Attention Mechanism

A neural network component that computes a weighted sum of value vectors based on query-key similarity scores, allowing the model to selectively focus on relevant parts of its input regardless of positional distance.

Attention was introduced in Bahdanau et al. (2015) for sequence-to-sequence models and generalized to the self-attention variant in the "Attention Is All You Need" paper (Vaswani et al., 2017) that defined the Transformer architecture. For each position in the sequence, attention computes a query vector, compares it against key vectors at all positions, converts similarity scores to weights via softmax, and outputs a weighted sum of value vectors.
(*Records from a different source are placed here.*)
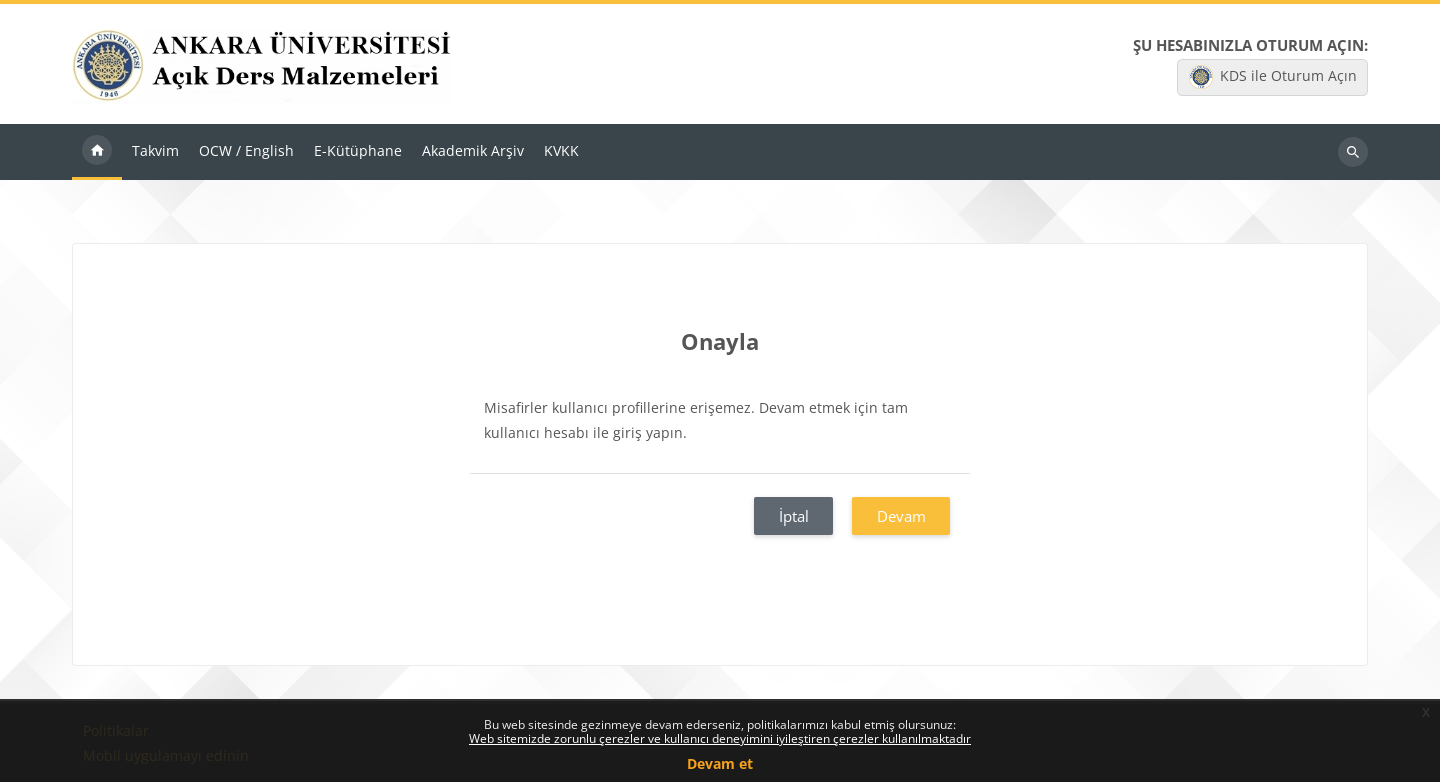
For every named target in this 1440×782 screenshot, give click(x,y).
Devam (901, 516)
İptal (794, 516)
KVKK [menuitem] (561, 150)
Self-attention allows each token to directly attend to every other token, capturing long-range dependencies without the recurrence bottleneck of RNNs. The computational cost is O(n²) in sequence length, which is the primary constraint on context window size for standard attention. Variants like FlashAttention optimize memory access patterns to make this quadratic scaling tractable for sequences up to 200K+ tokens.

Sparse attention (Longformer, BigBird) and linear attention approximations reduce the quadratic bottleneck for extremely long contexts but typically sacrifice some quality. Rotary Positional Embeddings (RoPE) and ALiBi extend effective attention distance beyond training lengths, enabling the long-context capabilities seen in Claude 3.7+ and Gemini 2.5.